_WHAT THIS TASK INVOLVES_.
Your task is to show every line in the listing below that includes "Choose".

*** INPUT MATERIAL Section Begins ***

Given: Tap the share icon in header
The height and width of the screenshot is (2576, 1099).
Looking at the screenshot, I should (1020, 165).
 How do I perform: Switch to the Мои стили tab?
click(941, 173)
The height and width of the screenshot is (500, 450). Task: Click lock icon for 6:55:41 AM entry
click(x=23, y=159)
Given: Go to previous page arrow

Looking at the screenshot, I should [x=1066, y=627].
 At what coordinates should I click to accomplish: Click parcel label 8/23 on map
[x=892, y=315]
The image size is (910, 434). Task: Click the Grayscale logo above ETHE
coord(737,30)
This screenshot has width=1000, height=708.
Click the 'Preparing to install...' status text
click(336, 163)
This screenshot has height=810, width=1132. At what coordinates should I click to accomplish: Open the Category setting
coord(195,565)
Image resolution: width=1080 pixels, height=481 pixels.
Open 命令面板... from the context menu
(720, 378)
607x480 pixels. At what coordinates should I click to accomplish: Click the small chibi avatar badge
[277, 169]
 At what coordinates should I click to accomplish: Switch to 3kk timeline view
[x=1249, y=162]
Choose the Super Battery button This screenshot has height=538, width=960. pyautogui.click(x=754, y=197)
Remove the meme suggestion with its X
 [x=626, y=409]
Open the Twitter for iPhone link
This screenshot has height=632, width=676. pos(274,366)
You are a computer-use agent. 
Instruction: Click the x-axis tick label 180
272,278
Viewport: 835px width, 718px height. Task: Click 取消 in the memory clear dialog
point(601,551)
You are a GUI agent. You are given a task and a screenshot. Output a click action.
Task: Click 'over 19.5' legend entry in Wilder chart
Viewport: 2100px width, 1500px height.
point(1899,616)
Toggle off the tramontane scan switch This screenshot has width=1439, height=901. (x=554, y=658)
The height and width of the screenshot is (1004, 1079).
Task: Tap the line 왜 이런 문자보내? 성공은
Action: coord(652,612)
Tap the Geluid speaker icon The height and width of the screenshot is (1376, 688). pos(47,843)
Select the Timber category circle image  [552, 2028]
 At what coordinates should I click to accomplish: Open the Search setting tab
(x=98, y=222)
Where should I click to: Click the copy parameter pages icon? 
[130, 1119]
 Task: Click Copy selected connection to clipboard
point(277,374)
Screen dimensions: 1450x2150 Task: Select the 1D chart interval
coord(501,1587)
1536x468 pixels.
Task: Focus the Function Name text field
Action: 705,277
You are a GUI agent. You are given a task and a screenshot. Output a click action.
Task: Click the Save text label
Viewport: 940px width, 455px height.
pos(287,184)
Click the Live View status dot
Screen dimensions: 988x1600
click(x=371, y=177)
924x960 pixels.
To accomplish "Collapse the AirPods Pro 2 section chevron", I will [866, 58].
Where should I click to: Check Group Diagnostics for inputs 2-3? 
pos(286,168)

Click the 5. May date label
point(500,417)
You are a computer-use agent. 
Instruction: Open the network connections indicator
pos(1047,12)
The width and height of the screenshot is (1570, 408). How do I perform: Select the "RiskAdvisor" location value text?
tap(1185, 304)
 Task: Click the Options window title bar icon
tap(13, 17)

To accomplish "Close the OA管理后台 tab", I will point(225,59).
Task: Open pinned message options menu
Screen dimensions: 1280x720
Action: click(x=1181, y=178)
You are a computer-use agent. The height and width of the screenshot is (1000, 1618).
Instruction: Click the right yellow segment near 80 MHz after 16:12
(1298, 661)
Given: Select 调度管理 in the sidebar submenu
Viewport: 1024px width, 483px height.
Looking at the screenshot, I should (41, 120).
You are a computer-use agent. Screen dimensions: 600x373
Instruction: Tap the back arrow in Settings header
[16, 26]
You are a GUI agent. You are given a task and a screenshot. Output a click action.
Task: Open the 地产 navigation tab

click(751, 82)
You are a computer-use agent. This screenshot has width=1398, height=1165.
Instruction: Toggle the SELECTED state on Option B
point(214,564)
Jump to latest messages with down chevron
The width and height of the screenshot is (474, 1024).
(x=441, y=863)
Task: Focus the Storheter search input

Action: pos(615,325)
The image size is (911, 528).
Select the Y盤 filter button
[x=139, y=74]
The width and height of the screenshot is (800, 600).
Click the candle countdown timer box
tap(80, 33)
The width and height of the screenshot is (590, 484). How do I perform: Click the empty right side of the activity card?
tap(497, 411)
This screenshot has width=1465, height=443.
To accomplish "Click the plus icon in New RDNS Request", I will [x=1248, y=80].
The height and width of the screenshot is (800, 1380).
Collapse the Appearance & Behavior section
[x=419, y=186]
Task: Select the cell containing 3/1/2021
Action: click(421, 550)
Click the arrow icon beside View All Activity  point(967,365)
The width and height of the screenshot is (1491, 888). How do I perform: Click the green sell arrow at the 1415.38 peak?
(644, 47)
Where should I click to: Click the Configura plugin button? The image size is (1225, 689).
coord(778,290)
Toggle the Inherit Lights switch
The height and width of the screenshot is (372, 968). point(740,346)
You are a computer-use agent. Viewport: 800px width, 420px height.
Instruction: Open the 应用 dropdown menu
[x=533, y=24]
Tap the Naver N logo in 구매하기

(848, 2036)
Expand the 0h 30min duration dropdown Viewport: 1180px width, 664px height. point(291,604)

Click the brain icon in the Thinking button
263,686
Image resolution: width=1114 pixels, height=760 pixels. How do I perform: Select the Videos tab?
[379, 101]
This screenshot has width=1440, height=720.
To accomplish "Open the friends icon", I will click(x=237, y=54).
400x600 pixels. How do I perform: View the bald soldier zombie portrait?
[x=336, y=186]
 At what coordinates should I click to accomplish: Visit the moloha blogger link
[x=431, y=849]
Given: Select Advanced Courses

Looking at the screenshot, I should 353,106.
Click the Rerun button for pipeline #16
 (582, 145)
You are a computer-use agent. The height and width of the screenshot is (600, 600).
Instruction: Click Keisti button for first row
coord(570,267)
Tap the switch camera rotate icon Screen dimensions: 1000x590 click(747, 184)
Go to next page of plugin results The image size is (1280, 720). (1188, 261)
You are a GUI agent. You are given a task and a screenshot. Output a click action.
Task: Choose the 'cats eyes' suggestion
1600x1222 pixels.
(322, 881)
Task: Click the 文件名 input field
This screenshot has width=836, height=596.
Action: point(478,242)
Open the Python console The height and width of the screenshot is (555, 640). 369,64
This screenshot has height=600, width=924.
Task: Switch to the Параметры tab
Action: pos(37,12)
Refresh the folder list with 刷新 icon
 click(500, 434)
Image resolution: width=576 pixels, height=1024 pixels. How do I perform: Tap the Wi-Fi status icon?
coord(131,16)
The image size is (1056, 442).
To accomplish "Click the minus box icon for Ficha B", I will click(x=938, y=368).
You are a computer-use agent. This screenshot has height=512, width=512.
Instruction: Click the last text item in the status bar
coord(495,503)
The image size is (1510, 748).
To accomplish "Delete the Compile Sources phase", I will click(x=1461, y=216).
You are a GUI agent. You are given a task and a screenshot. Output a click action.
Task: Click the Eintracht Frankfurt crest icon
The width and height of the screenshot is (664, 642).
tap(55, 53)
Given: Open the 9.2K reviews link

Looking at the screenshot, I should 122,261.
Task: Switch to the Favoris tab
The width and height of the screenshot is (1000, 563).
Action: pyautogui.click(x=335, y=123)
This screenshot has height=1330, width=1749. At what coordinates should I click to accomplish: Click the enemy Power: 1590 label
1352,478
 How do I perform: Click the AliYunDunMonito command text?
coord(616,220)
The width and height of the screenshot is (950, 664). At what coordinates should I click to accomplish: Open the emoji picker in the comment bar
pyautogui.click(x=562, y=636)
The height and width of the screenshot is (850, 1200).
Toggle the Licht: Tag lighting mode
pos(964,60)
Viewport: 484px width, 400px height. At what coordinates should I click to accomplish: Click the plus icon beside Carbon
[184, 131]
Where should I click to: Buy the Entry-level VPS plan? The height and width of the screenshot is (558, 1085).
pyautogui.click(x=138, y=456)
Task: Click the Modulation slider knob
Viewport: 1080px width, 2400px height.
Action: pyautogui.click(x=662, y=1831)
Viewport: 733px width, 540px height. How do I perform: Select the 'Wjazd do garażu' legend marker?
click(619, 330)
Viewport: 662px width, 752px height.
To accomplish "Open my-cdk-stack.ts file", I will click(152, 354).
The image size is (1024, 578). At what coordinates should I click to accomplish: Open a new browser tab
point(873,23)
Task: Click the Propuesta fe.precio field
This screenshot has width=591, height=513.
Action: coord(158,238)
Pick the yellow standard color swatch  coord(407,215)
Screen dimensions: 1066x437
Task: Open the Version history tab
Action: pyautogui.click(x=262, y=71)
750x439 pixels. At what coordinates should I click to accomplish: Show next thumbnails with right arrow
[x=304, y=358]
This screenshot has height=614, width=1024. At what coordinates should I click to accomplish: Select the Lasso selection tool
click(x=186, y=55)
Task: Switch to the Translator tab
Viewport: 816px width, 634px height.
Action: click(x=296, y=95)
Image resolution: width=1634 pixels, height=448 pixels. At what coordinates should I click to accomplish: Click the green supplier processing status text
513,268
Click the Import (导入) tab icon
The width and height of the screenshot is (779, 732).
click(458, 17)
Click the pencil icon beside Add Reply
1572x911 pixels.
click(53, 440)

*** INPUT MATERIAL Section Ends ***

_SOLUTION_.
Choose the Super Battery button This screenshot has height=538, width=960. pyautogui.click(x=754, y=197)
Task: Choose the 'cats eyes' suggestion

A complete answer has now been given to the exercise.